VSEA Organizer Josh Massey is helping facilitate VSEA’s 2014 spring membership drive, and he is looking for volunteers in worksites across Vermont to help plan, coordinate and roll out this year’s program. If you would be willing to help, please contact Josh by email at email@example.com, or by phone at 223-5247. Thanks!
VSEA Needs To Know If Your Mailing Address Is Different Than Your Home Address
Many VSEA members have a mailing address that is different from their home address. They may keep a P.O. Box at the post office, or they may have a mailbox with an address different from their actual house address. If this is the case with you, please email the Union at firstname.lastname@example.org and let us know! Our reason is that the address information for our members that we receive from the State is unreliable. The State cannot report to us both a “Mailing Address” and a “Home Address.” We only occasionally send paper U.S. mail, but, when we do, it’s important, and includes: Ballots for Union elections, insurance information, and legally-required warnings of Union meetings.
If your mailing address is different from your home address, we need you to tell us! Email email@example.com. Thanks!
Workers Worldwide Observe “Workers’ Memorial Day”
On Monday, April 28, workers across the globe will observe “Workers’ Memorial Day,” and pause to remember those who have been injured or killed on the job and renew the fight for strong worker safety and health protections.

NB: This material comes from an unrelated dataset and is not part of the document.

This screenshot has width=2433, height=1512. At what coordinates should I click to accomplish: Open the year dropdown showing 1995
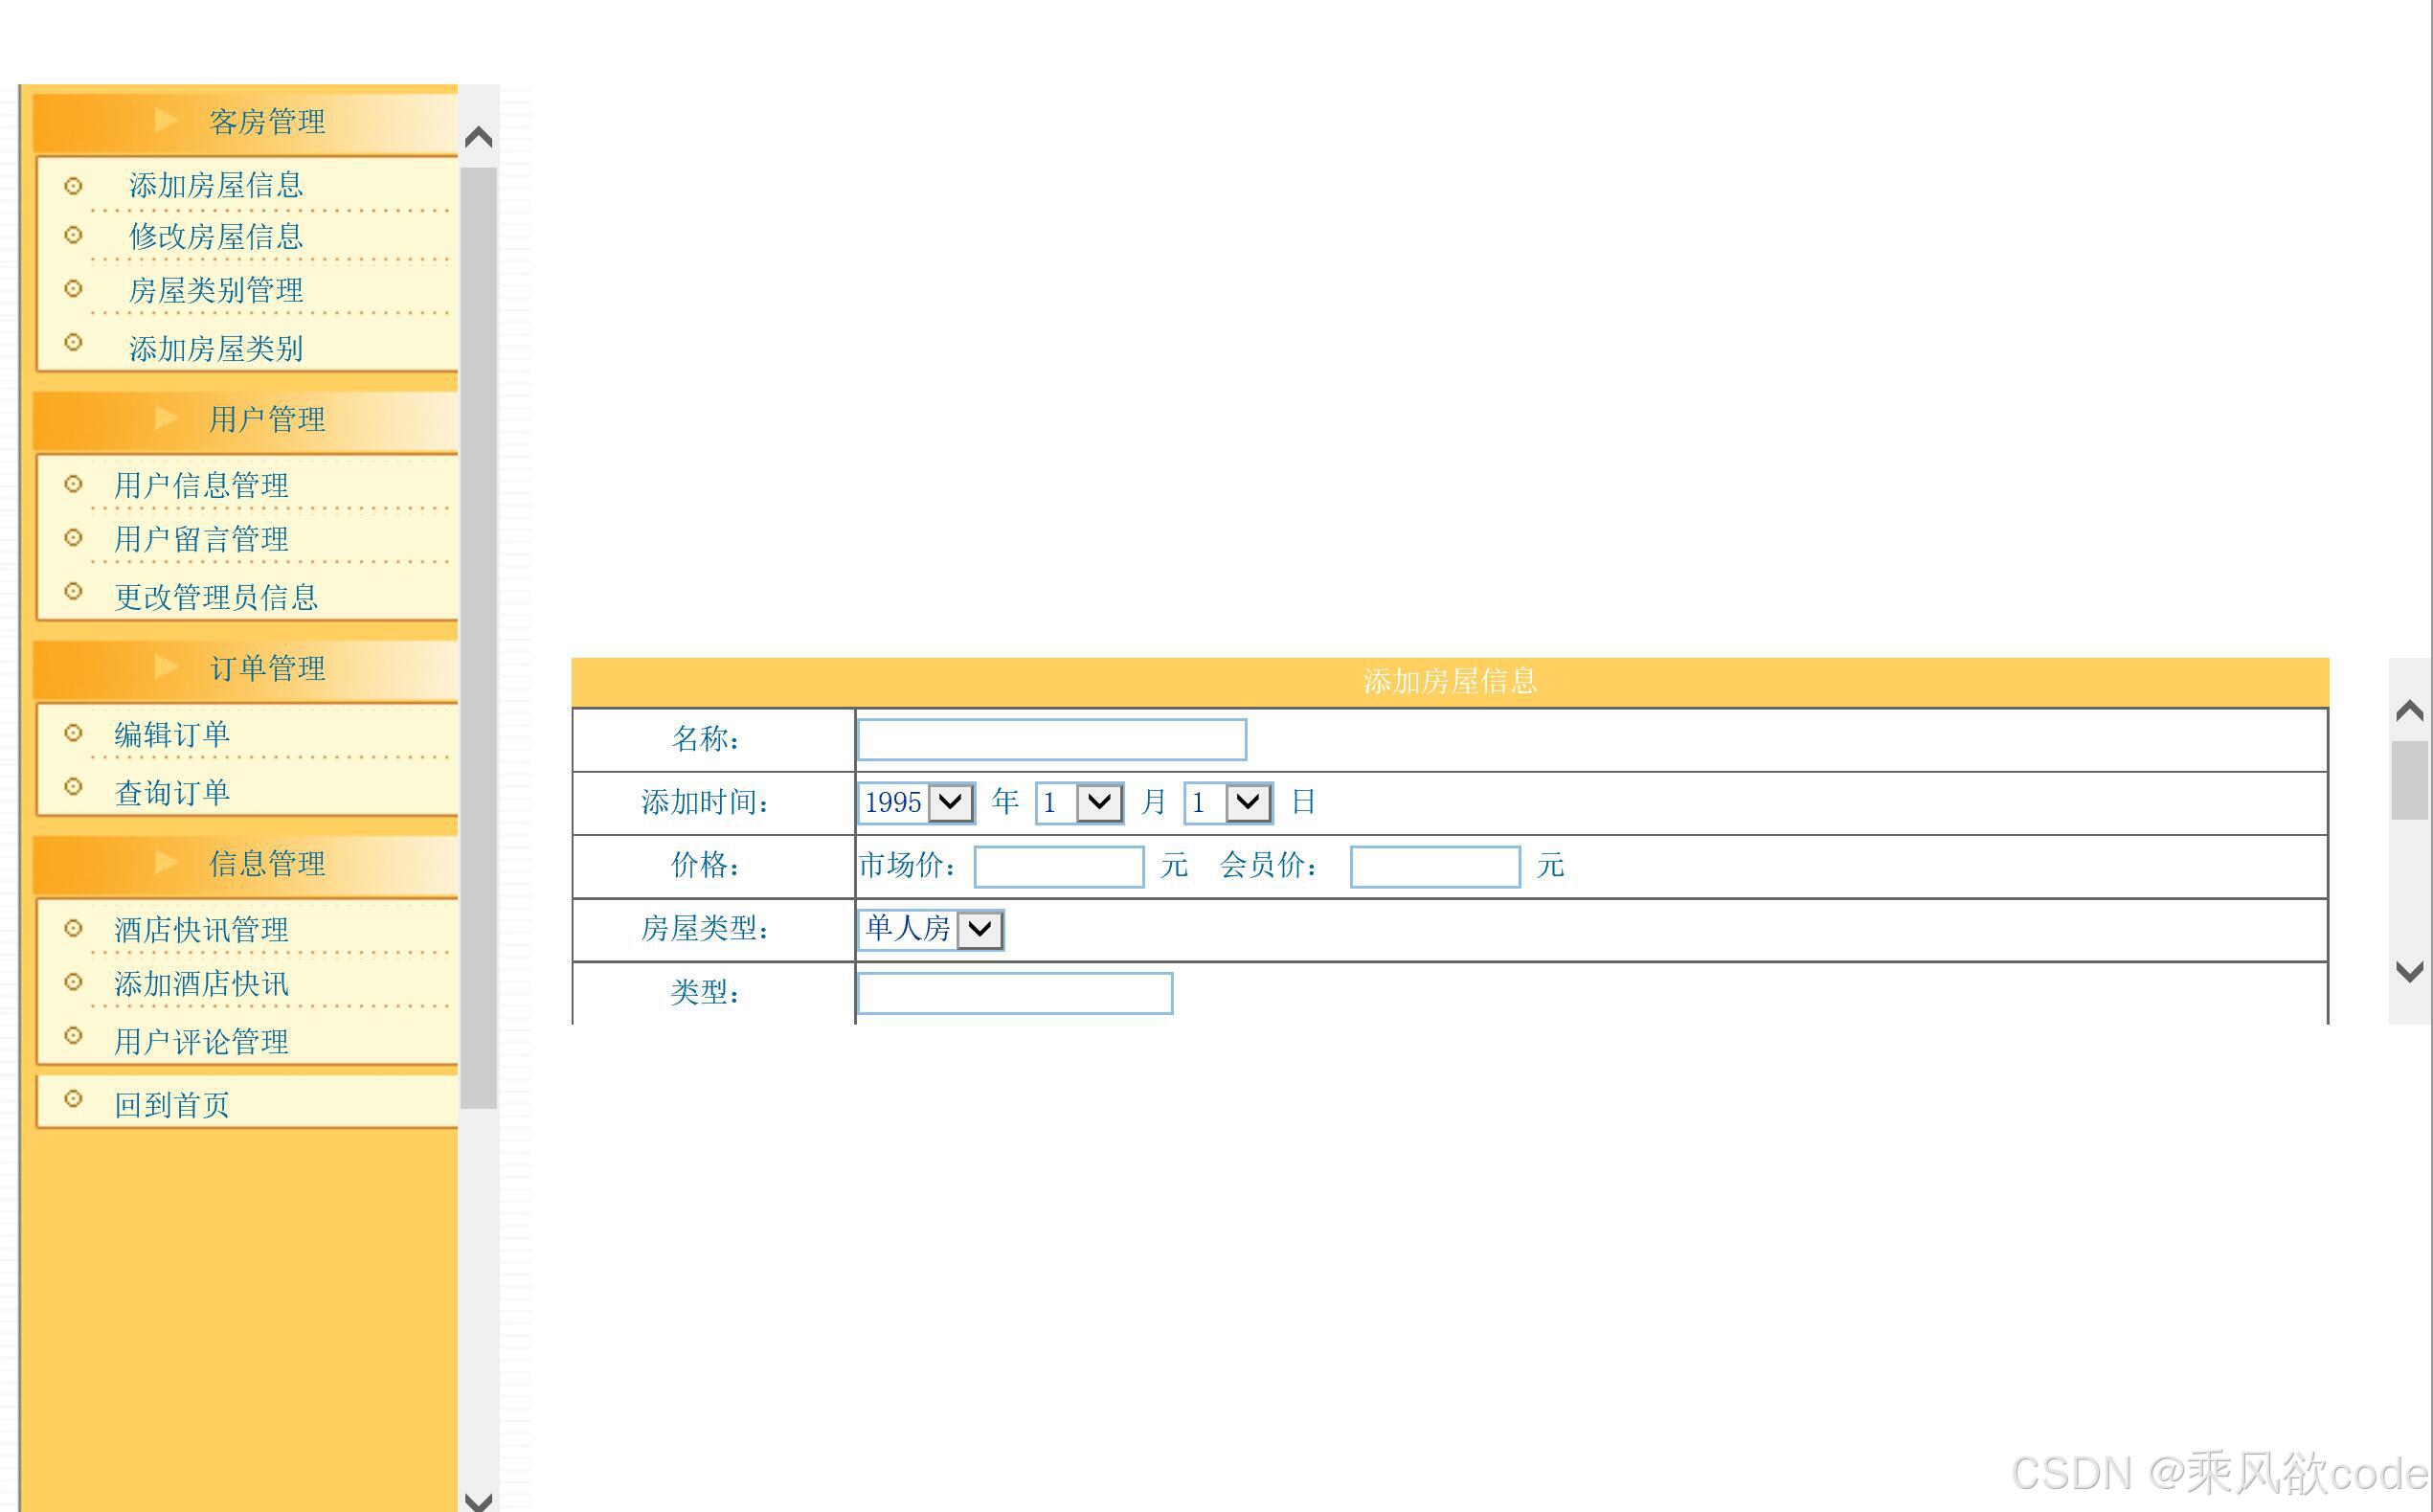[916, 803]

Four decades ago, Congress passed the Occupational Safety and Health Act, promising every worker the right to a safe job. Since then, unions and our allies have fought hard to make that promise a reality in Vermont and across the country—winning protections that have made jobs safer, saved hundreds of thousands of lives and prevented millions of workplace injuries and illnesses.

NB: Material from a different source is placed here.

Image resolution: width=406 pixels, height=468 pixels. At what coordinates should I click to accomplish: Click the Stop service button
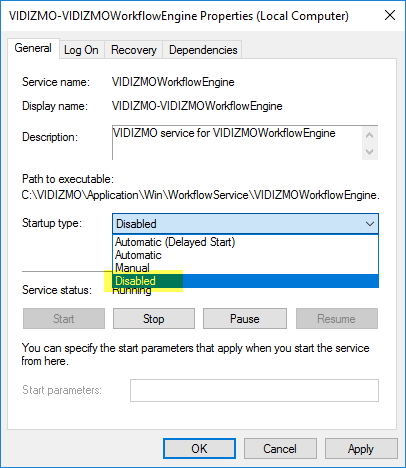click(154, 319)
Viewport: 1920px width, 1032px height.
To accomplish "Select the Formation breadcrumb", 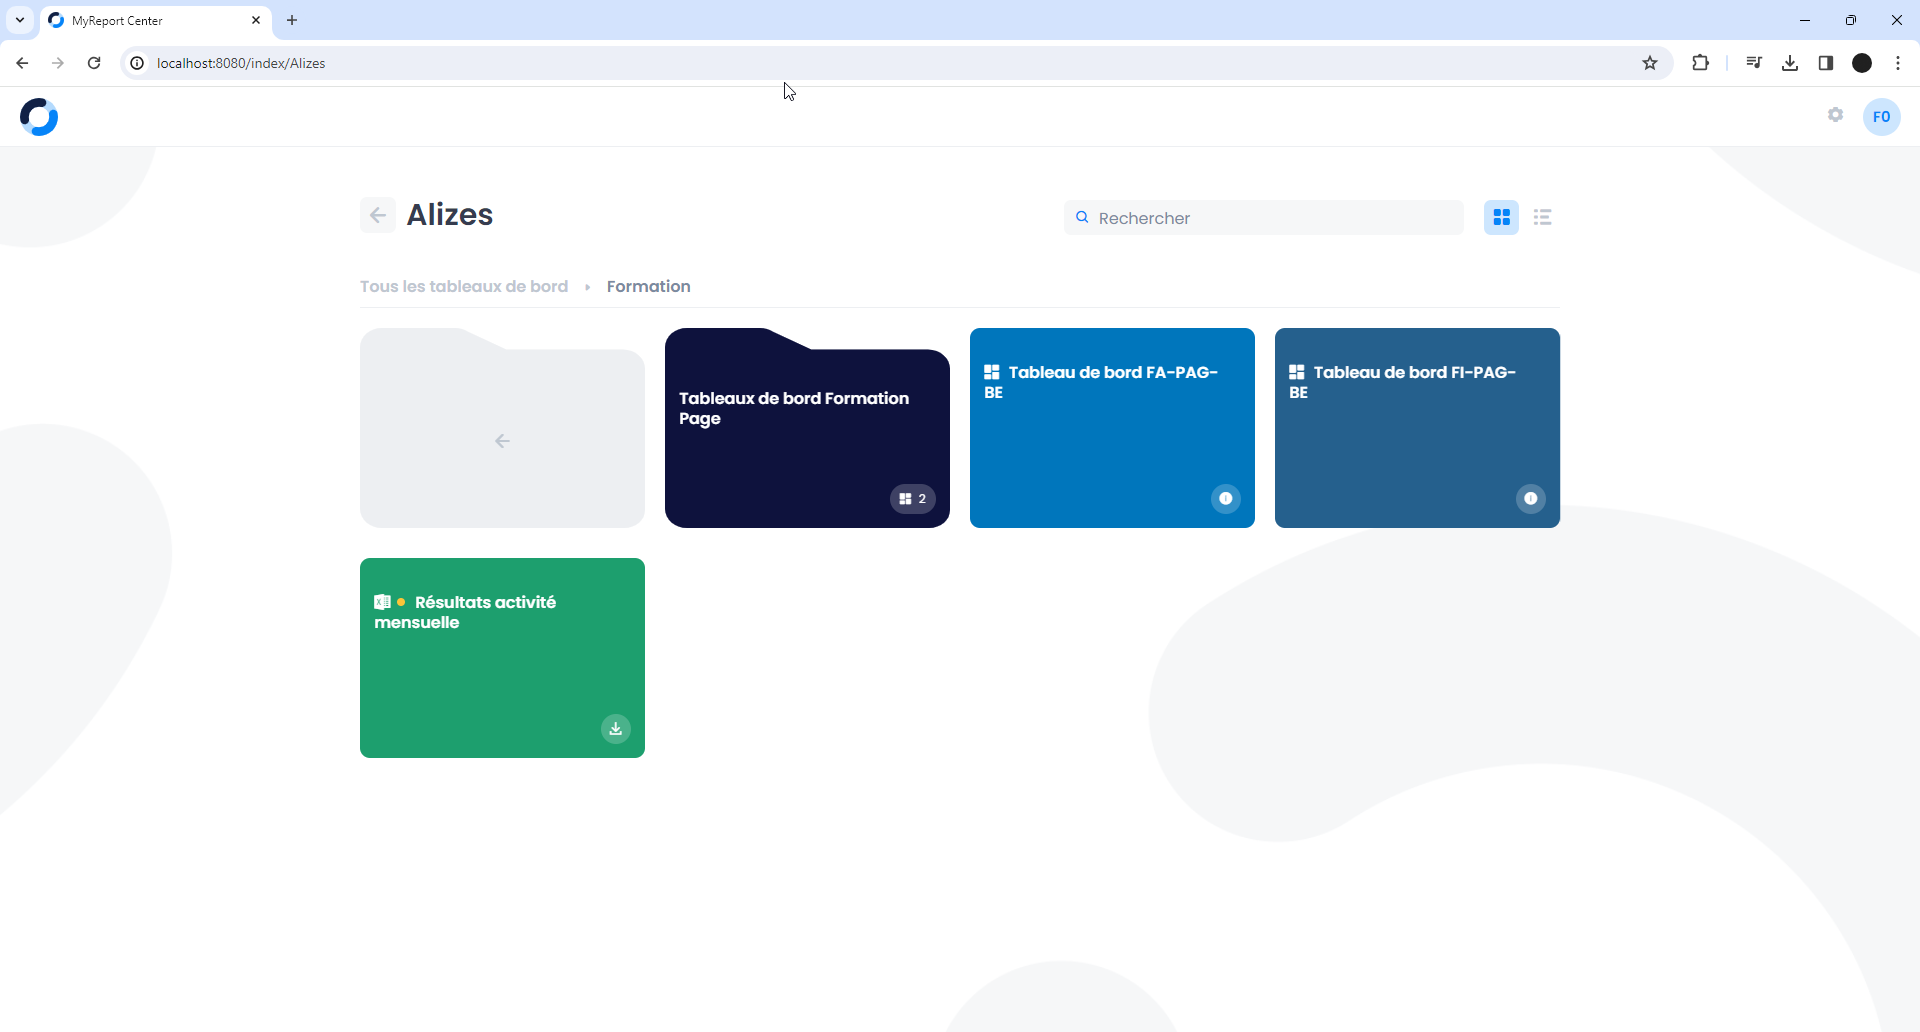I will [648, 287].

From a national AFL-CIO flyer about Workers’ Memorial Day 2014:
"Every year on April 28, the unions of the AFL-CIO observe Workers’ Memorial Day to remember those who have suffered and died on the job and to renew our efforts for safe workplaces. This year the struggle continues to create good jobs in this country that are safe and healthy and to ensure the freedom of workers to form unions and, through their unions, to speak out and bargain for respect and a better future. It’s time for our country to fulfill the promise of safe jobs for all."
Delta Dental Supplemental Coverage Enrollment
Period Is Here!
Deadline For 2014 Enrollment Is
May 16, 2014
Northeast Delta Dental Supplemental Program forms for the 2014 spring enrollment period are in the mail and VSEA members should be receiving them very soon. If you already have coverage and would like to continue, then you don’t need to do anything. For members who do not currently have supplemental coverage but would like to sign up, you will need to fill out and return the enrollment and payroll deduction form and return them to VSEA by May 16. Again, all forms containing detailed instructions have been sent to members’ homes.

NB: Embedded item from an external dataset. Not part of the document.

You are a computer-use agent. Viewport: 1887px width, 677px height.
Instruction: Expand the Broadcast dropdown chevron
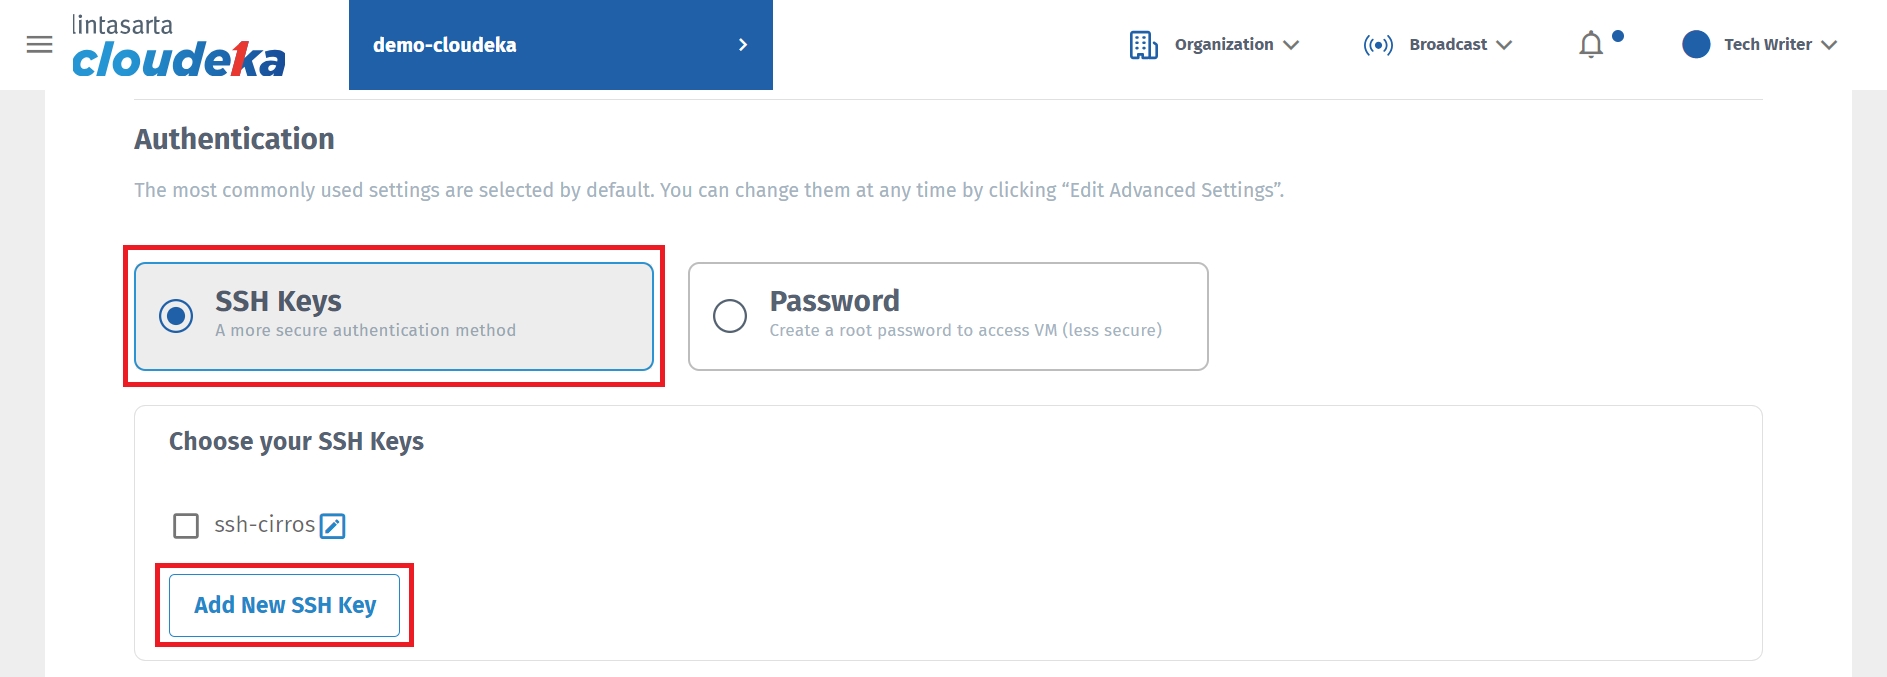click(x=1504, y=45)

VSEA members can find copies of all relevant 2014 Delta Dental supplemental dental plan forms by clicking here!
Old Labor Hall In Barre Hosting May Day “Primo Maggio” Celebration
The Barre Historical Society is hosting a Primo Maggio Day celebration on May 1 at the Old Labor Hall. An evening program called “Songs and Social Justice” has been planned, and it includes an Italian dinner, a screening of the film “The Internationale” and a sing-a-long tribute to folksinger and labor activist Pete Seeger, who passed away in January 2014.
Here’s a schedule of events:
5:30 p.m. – Lasagna Dinner (meat and vegetarian) and Cash Bar
7:00 p.m. – Screening of “The Internationale”; an award-winning documentary about a musical anthem dubbed “the only song that could change the world.” It was actually sung regularly by the Italian stone cutters who built the Old Labor Hall in 1901 and who later began holding annual Primo Maggio Day celebrations there. Award-winning New York filmmaker Peter Miller is joining the celebration to introduce his film, and he will be available afterwards for a Q&A session.
8:00 p.m. – Musical sing-a-long tribute to Pete Seeger, led by longtime local folk musicians Ben Koenig and Mark Greenberg (a.k.a. “Anything Goes”).